Dalam salah satu kehidupan lampau-Nya, Bakal Buddha terlahir dalam sebuah keluarga nelayan. Beliau biasanya bergembira menyaksikan sanak saudara-Nya menyakiti dan membunuh ikan. (Beliau sendiri tidak melakukan pembunuhan).

Sebagai akibat dari kejahatan pikiran-Nya, dalam kehidupan terakhir-Nya sebagai Buddha, Beliau sering mengalami sakit kepala. (sedangkan sanak saudara-Nya dalam kehidupan itu, mereka terlahir kembali sebagai para Sakya yang dibantai oleh Vinanabha).


(IX) Balasan kesembilan – Menerima dana berupa gandum

Ketika Bakal Buddha terlahir sebagai manusia pada masa ajaran Buddha Phussa, ia mencerca para bhikkhu siswa Buddha dengan berkata, “Kalian hanya pantas makan gandum, bukan nasi.”

Kata-kata kasar itu berakibat, dalam kehidupan terakhir-Nya, Bhagava terpaksa memakan makanan gandum selama masa vassa di Desa Brahmana Veranjà (Beliau menetap di sana atas undangan Brahmana Veranja.”)


(X) Balasan kesepuluh – Sakit punggung pada Sang Buddha

Pernah Bakal Buddha terlahir sebagai seorang petinju bayaran, saat itu ia memukul punggung lawannya hingga patah.

Sebagai akibat dari kejahatan ini, Bhagava dalam kehidupan terakhir-Nya sering mengalami sakit punggung.


(XI) Balasan kesebelas – Diare akut pada Sang Buddha

Ketika Bakal Buddha terlahir sebagai seorang dokter dalam salah satu kehidupan lampau-Nya, ia dengan sengaja meresepkan obat yang menyebabkan sakit perut kepada putra seorang kaya yang enggan membayar jasa-Nya.

Atas kejahatan itu, Bhagavà dalam kehidupan terakhir-Nya menderita penyakit disentri yang akut dan berdarah, sebelum meninggal dunia.


(XII) Balasan kedua belas – Dukkharacariya (penyiksaan diri sebelum menjadi Buddha) selama 6 tahun

Bodhisatta pernah terlahir sebagai seorang brahmana bernama Jotipala.

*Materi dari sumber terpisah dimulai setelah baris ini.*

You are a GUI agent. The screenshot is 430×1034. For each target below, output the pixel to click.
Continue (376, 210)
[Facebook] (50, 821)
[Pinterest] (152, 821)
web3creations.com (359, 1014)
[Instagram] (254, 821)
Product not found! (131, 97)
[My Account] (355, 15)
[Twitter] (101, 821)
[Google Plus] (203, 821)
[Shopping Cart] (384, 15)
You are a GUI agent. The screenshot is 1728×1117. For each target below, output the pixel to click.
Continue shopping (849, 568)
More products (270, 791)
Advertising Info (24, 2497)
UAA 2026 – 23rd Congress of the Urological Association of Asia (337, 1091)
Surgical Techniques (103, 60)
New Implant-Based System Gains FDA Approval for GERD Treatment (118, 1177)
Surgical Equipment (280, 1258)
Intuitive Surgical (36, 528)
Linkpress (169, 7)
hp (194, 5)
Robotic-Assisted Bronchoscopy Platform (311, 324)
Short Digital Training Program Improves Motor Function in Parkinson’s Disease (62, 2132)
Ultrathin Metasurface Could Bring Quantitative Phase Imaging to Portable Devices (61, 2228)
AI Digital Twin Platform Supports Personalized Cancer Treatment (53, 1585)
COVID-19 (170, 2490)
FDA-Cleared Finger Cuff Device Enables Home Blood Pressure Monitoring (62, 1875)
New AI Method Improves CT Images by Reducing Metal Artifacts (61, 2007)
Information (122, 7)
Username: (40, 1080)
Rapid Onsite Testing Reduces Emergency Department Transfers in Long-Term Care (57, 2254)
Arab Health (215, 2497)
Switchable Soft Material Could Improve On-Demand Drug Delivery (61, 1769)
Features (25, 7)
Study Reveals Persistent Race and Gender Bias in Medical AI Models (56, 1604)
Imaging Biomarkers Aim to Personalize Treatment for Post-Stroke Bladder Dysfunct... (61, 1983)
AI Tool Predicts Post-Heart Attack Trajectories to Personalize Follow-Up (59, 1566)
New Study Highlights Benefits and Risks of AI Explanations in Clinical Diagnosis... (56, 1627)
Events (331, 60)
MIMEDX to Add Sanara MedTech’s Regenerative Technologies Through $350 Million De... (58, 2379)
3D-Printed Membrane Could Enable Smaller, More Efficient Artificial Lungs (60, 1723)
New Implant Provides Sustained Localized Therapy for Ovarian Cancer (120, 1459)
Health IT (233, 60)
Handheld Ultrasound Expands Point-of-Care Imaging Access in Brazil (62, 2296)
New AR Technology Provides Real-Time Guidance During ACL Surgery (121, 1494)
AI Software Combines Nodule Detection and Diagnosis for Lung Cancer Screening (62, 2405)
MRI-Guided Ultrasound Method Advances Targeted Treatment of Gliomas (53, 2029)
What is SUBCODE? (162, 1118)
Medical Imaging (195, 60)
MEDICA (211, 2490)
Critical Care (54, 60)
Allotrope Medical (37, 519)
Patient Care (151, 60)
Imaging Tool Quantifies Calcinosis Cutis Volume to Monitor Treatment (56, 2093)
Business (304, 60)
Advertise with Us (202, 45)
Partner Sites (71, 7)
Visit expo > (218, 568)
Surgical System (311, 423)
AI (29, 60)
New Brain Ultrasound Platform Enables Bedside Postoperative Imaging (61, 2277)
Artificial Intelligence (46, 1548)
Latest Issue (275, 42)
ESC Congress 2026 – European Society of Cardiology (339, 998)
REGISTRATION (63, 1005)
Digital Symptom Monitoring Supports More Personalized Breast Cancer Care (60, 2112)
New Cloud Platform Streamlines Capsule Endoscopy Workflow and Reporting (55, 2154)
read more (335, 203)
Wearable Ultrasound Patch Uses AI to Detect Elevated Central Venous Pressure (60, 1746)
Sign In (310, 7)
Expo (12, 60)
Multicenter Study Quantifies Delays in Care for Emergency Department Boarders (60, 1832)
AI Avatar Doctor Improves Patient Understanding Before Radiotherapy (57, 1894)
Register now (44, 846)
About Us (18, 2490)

Ia mengucapkan kata-kata hinaan terhadap Buddha Kassapa dengan berkata, “Bagaimana mungkin bahwa orang gundul ini telah mencapai Pencerahan Sempurna? Pencerahan Sempurna adalah hal yang sangat jarang terjadi.”

Kata-kata hinaan ini berakibat tertundanya Pencerahan Sempurna Bhagava. Para Bodhisatta lainnya mencapai Pencerahan Sempurna hanya dalam hitungan hari atau bulan, Buddha Gotama harus melewati enam tahun penuh penderitaan dalam pencarian-Nya.


Dua belas balasan atas kesalahan masa lampau dari Bakal Buddha diceritakan oleh Bhagava sendiri, merujuk pada: Khuddaka Nikàya, Therapadana Pali, 39, Avanaphala Vagga, Pubbakammapilotika Buddha Apadana.


Hal yang bisa dipelajari dari 12 Hutang Karma Sang Buddha:

1. Buddha mengajarkan dan sudah menunjukkan untuk berani menghadapi semua akibat perbuatan yang pernah diperbuat sebelumnya. Mau menghindarpun tidak bisa, lebih baik menghadapi dengan berani.

2. Kamma pada saat tertentu bisa memanfaatkan kondisi yang ada untuk mematangkan buah kamma. Contohnya adalah permusuhan Buddha dan Devadatta. Walaupun demikian, Devadatta tidak melakukan pahala dengan memenuhi kamma yaitu melukai kaki Sang Buddha. Malah Devadatta masuk Neraka Avici karena perbuatannya ini.

3. Jika Sang Buddha “hanya” membayar 12 kamma terakhir-Nya, berapa banyak kamma kita yang masih harus dibayar? Berhentilah menanam kamma buruk sesegera mungkin.

Semoga perenungan ini dapat dimanfaatkan.